Первоначальное название поэмы: «Царская невеста – княжна Долгорукая». Сюжет основан на предании о трагической судьбе четвертой жены Ивана Грозного: наутро после свадьбы, подозревая, что супруга любила другого до брака, царь приказал посадить ее в колымагу, запряженную дикими лошадьми, и пустить в пруд. Такова же содержательная основа поэмы А. А. Навроцкого (1839–1914) «Царица Марья Долгорукая» (см. Навроцкий А. Сказания минувшего. Русские былины и предания в стихах. Кн. 2-я. СПб., 1899).

Одолен – см. СС, 1. С. 518.

Жертва агняя библ. – ягненок; здесь: символ непорочности.

Чресла арх. – «чресла мужу даны, а лоно жене» (Даль).

Брашно – см. СС, 1. С. 526.

Пристяжка косая – боковая лошадь при оглобельной упряжке.

Вече арх. – встреча, посиделки.

Отний арх. – относящийся к отцу (Даль).


Мария Вечора*

Впервые: Садок судей II, 1913 (рукопись РГАЛИ); включена в СП, I, 1928. Печатается по сокращенной и отредактированной автором версии Изборника, 1914.

Представляем фрагменты первоначальной редакции (после стиха «В час царицы ночи-тьмы»):

Пусть блестящее чем свет
Два блистают черных глаза:
В них источники всех бед,
В них чумы горит зараза.
Смелой все же молодежи
Нет укора, нет отказа!
Здравствуй, черные два глаза!
О, эти речи огневые
Ручья ночного сонных взоров!
И этот снег и пепел выи,
Лесной и дикой кошки норов.
Нет, ведро на коромысле
Не коснулося плеча.
Кудри длинные повисли,
Точно звуки скрипача.
И залог для восхищенья
Чуден, нем, закрыв глаза,
О, добыча похищенья,
Тяжкий меч и стрекоза.
Датировка поэмы косвенно определяется подписью автографа: «Вадим Хлебников»; с осени 1906 г. Хлебников ищет замену своему неславянскому имени Виктор (поочередно до «Велимира» были – Владимир, Всеволод, Вадим); весь состав «Изборника» датируется «1907–1914 гг.».

Реальное событие в хронике австро-венгерской династии Габсбургов – двойное самоубийство эрцгерцога Рудольфа (1858–1889) и его возлюбленной баронессы Марии Вёцера (1869–1889) – трактуется в балладном сюжете Хлебникова как месть гордой славянки венценосному обидчику – врагу.

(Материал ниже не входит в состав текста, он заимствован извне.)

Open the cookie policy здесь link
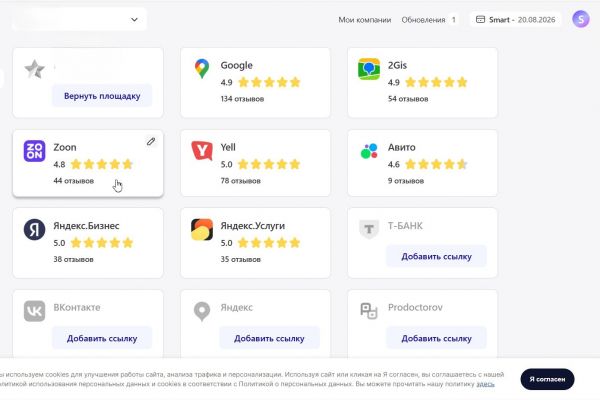click(x=486, y=384)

Ср. в черновиках (РГАЛИ), относящихся к текстам дальневосточной тематики (1921–1922), славянизированное имя героини:

Зеркальный стон стен
Стеклянный чорт чар.
Марии Вечоры око
У Владивостока.
Мчащийся погони – синтаксическая стяжка: «седок» мчится от погони, увозя «белую ношу», «прекрасную лань».


К фрагментам:

Выя – см. СС, 1. С. 474.

Нет, ведро на коромысле <…> – ср. СС, 1. С. 101.


Алчак*

Впервые: Творения, 1914; включена в СП, II, 1930. Написана, вероятно, во время пребывания в Крыму, летом 1908 г. (см. СС, 1. С. 467).

Отголоски противоречивых преданий (гибель обманутой в любви девушки), связанных с «Девичьей башней» средневековой генуэзской крепости на побережье Судака, по-видимому, лежат в основе романтического сюжета поэмы. См. Качиони С.А. В дебрях Крыма. 1902.

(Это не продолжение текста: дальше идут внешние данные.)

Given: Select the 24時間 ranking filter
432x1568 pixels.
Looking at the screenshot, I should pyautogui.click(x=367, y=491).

Алчак – мыс, ограничивающий с востока бухту поселка Судак.

Плесо – широкая водная гладь.


Журавль*

Впервые: Садок судей I, 1910 (начало); Творения, 1914 (окончание со стиха «Могучий созидался остов» под названием «Восстание вещей»). Полный текст в СП, I, 1928.

Каменский Василий Васильевич (1884–1961) – поэт-футурист; как секретарь редакции петербургского журнала «Весна» способствовал первой публикации Хлебникова (словотворческой прозы «Искушение грешника») в октябре 1908 г.

На площади в влагу входящего угла <…> – о Петропавловской крепости и соборе с усыпальницей российских императоров.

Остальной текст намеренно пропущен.